--- Selected text ---
[Start of Attachment]

OpenNebula Screencasts
We have created a series of screencasts to illustrate the most improtant features of OpenNebula.
The screencast starts with a pristine installation of OpenNebula 3.4, bootstraps the virtual infrastructure, and creates a new VM from scratch using OpenNebula's Sunstone. More details in this blog post.
You can also download the Ubuntu 12.04 LTS (Precise Pangolin) VM that was created during the screencast from http://appliances.c12g.com/ubuntu-server-12.04/
This screencast demonstrates the new easily-customizable self-service portal for cloud consumers. Its aim is to offer a simplified access to shared infrastructure for non-IT end users. The screencast shows how to create a virtual network, how to upload an image, and how to launch virtual machines using them.
This screencast shows the ability of the oZones component to manage several instances (zones) of OpenNebula, potentially hosted within the same data center to enhance isolation, scalability and performance, or in different data centers to build a geographically distributed multi-site cloud. The oZones server offers a single access point, and centralized management and monitoring, for multiple zones, providing the ability to show their aggregated resources: templates, images, users, virtual machines, virtual networks and hosts.

[End of Attachment]

--- Actions to take ---
1. Translate this sentence from the OpenNebula screencasts page into Spanish: "This screencast demonstrates the new easily-customizable self-service portal for cloud consumers."
2. Continue the OpenNebula screencasts page from its last sentence.

Saved data entries
[Start of Attachment]

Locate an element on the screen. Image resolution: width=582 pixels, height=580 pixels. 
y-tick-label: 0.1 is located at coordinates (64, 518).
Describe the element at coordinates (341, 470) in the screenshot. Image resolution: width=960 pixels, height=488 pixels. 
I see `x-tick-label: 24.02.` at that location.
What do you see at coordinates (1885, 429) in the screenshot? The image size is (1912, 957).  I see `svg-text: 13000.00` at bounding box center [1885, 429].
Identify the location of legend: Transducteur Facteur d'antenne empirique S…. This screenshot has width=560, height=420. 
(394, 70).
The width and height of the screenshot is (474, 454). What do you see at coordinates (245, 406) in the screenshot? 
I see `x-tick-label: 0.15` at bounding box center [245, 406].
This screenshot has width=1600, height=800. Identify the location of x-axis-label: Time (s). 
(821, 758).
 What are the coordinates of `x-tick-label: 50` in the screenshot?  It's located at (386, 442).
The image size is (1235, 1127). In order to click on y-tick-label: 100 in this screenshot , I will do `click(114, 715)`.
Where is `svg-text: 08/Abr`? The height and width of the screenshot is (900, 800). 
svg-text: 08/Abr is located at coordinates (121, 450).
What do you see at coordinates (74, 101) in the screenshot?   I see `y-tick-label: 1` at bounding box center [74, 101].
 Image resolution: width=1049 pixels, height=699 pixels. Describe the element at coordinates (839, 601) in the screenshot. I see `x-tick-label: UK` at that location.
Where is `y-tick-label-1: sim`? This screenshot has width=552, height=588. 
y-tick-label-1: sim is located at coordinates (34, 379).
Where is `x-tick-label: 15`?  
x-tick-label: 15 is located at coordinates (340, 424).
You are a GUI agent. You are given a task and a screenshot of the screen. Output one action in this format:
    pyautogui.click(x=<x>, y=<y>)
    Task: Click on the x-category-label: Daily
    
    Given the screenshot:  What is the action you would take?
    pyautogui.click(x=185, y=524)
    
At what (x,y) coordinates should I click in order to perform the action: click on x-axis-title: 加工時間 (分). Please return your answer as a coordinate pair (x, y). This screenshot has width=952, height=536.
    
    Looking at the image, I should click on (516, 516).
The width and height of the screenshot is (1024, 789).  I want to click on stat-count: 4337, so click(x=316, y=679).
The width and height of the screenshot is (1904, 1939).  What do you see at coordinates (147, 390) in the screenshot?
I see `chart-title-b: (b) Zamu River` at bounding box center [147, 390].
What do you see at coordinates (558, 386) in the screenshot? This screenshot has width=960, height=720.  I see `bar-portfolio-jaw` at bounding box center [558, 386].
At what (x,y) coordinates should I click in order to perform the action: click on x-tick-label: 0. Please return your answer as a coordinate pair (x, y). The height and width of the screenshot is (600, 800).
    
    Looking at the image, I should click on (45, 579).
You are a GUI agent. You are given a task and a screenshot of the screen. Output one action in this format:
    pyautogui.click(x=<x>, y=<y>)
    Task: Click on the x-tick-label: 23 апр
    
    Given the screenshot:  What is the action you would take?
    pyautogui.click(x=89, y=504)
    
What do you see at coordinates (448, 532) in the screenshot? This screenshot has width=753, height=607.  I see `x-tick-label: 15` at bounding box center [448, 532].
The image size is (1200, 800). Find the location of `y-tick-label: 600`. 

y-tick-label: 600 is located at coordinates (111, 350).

[End of Attachment]

--- Task-by-task outputs ---
1. Este screencast muestra el nuevo portal de autoservicio, fácilmente personalizable, para los consumidores de la nube.

2.
This screencast shows how to manage and use Virtual Data Centers, both with the oZones CLI and with the oZones web-based interface, to isolate virtual infrastructure environments within an OpenNebula zone. It shows how to create a VDC by assigning a group of users to a group of physical resources and by granting one of the users, the VDC administrator, with privileges to manage all virtual resources in the VDC. The users in the VDC, including the VDC administrator, only see the virtual resources and not the underlying physical infrastructure, and can create and manage virtual compute, storage and networking capacity.
This screencast demonstrates how easy it is to register new Images, create Templates, instantiate Virtual Machines from those Templates and accessing them through the embedded VNC. In addition it provides an overview of Sunstone and it’s major features, like the Dashboard, where you’ll see the current status of your cloud, the detailed information panel for each resource and the real-time update of resources and the Dashboard.